Risultati confortati dalle ricerche scientifiche che hanno dimostrato una migliore e più rapida risposta biologica là dove si era usato uno strumento piezoelettrico per eseguire le chirurgie. Purtroppo, però, l’utilizzo di impianti di diametro tradizionale costringeva l’operatore a cercare di ottenere una notevole rigenerazione ossea per garantire un sufficiente spessore osseo intorno agli impianti per evitare deiscenze pericolose non solo per il risultato estetico ma per la sopravvivenza degli impianti stessi, e quindi alla fine la chirurgia risultava essere ugualmente invasiva nonostante l’utilizzo di strumenti piezoelettici.
Attualmente, invece, in diverse situazioni cliniche è stato proposto l’utilizzo di impianti a diametro ridotto (<3,5 mm) per riuscire a minimizzare gli interventi di aumento di volume osseo garantendo quindi al paziente una contrazione dei tempi di trattamento e delle spese, nonché un minore trauma chirurgico e se a questo aggiungiamo l’utilizzo di uno strumento poco traumatico, come quello piezoelettrico, possiamo comprendere come questo binomio possa permettere di avere approcci chirurgici meno traumatici.
A questo proposito si vuole presentare un caso in cui si è deciso di trattare una giovane paziente con una tecnica post-estrattiva a carico immediato utilizzando, per via dei ridotti volumi ossei, impianti di piccolo diametro (3 mm) abbinando l’utilizzo di uno strumento piezoelettrico che era perfettamente operativo grazie all’uso di inserti atti alla preparazione del sito implantare di dimensioni corrette per ricevere un impianto di 3 mm. Impianti che nel tempo, grazie anche a lavori scientifici, hanno dimostrato una validità elevata tale da permettere agli operatori di poter risolvere casi che tradizionalmente sarebbero stati affrontati con chirurgia finalizzata a ottenere una rigenerazione ossea per poter posizionare impianti di dimensioni tradizionali in maniera molto più semplice e predicibile.
Alla fine l’uso di un manufatto protesico estetico permette di finalizzare in modo ottimale il caso clinico.
Materiali e metodi Si è deciso di trattare una giovane paziente con agenesia di 2.2 con impianti. Dato il ridotto spazio residuo inter-radicolare si è optato per un impianto a diametro ridotto inserito con tecnica chirurgica piezoelettrica. La paziente è stata quindi riabilitata con un provvisorio immediato e, a guarigione avvenuta, con una corona definitiva in disilicato di litio.

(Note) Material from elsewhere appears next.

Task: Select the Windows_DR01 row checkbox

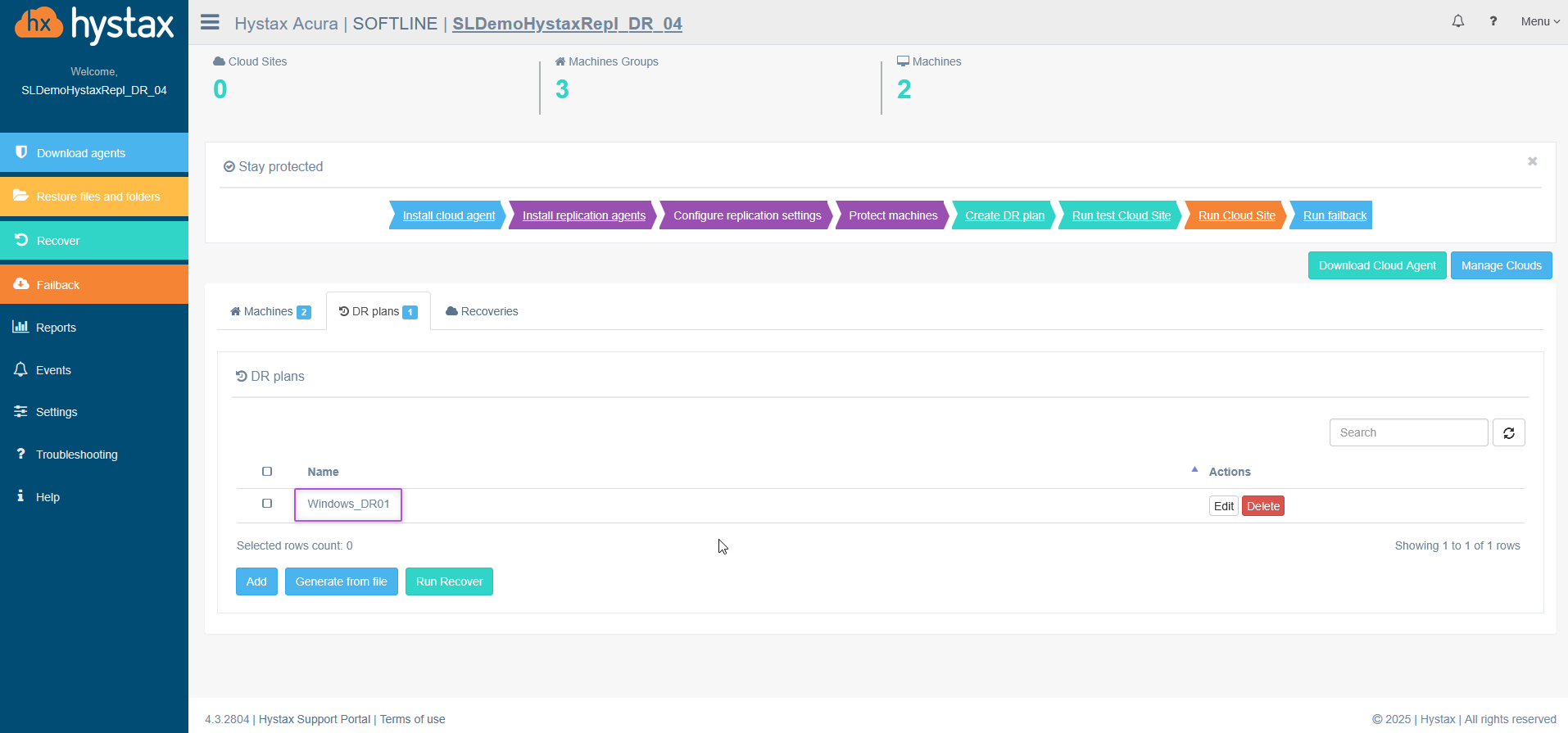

Discussione L’evoluzione delle tecniche chirurgiche ricerca la riduzione della morbilità post-operatoria e la diminuzione dei tempi e dei disagi dell’intervento. La chirurgia piezoelettrica ha dimostrato, in particolare, una spiccata atraumaticità nei confronti soprattutto dei tessuti molli e diviene una scelta di elezione in casi dove la precisione chirurgica deve essere un obiettivo primario.
Gli impianti a diametro ridotto consentono di evitare procedure rigenerative molto invasive con lunghi tempi di guarigione.
Conclusioni L’utilizzo di mini-impianti in casi selezionati risulta essere una valida alternativa a procedure più invasive, quali la rigenerativa ossea.
Significato clinico L’obiettivo degli autori è quello di fornire ai clinici un’alternativa terapeutica valida a quei pazienti che, in area estetica con ridotti volumi ossei, necessitano di riabilitazioni implanto-protesiche, ma per ragioni di tipo economico, medico o temporale non possono affrontare interventi di rigenerazione ossea.